Isaacs (by far the most well-informed speaker) began the discussion by detailing the difficulties that life in the West Bank poses to Palestinians; specifically those that curtail free movement such as the separate road system, checkpoints, permits and separation barrier.

These grievances are legitimate, but Doron weakened his argument by obscuring the fact that the system of control over the area was developed as a response to persistent security threats to Israel. For instance, separate road systems were only proposed after months of attacks on Israeli cars.

I was saddened by Doron’s one-sided approach because I agree with him in essence. But resisting the Occupation does not have to entail caricaturing Israel as an ugly schoolyard bully. The Jewish community has no incentive to support the ending of the Occupation if the people arguing for it take no stock of the Israeli point of view and refuse to acknowledge the sacrifices it will entail.


Geoff Budlender

The other three speakers were even more disappointing. Budlender, who has so thoughtfully championed the causes of the oppressed in South Africa, disengaged himself from the issue by saying that the Occupation was “worse than anything [he]’d ever seen” and that he saw no hope for peace, worryingly claiming that “only cataclysmic violence will displace Israeli power, terrifying as this is for all of us”.

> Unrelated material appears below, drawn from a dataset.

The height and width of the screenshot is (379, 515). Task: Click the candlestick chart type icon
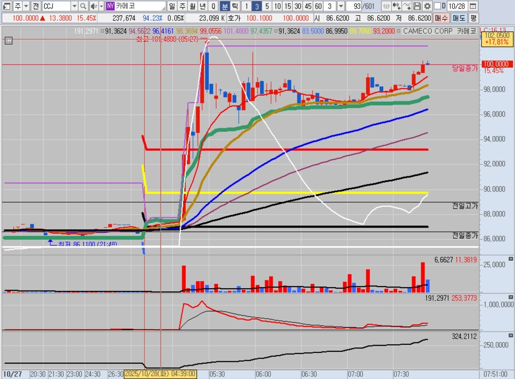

All of the speakers used the analogy of Apartheid to condemn the occupation, but used this as an emotional pejorative rather than as a useful site to explore the political realities at play. Govender and Isaacs went a step further than this, claiming that the Occupation mimics the violence of the Holocaust. Both speakers spoke about the “manipulation of memory” at Yad Vashem (the Holocaust Museum in Jerusalem) and their speeches soon degenerated into shocking allegations that they provided no evidence for (“children tied to Israeli jeeps as human shields”) and, in the case of Fared, an argument that Israel as a Jewish state has no right to exist at all (although a Palestinian state, which would similarly be based upon ethnicity, does).


Pregs Govender

Even though I believe that these arguments are wrong. I do believe that they can have a place in social dialogue. However, as a group that has the power to advise politicians, the Human Rights Delegation to Israel had a responsibility to present fair, thoughtful suggestions on how to move beyond the conflict. This badly-informed session of Israel-bashing was certainly not that.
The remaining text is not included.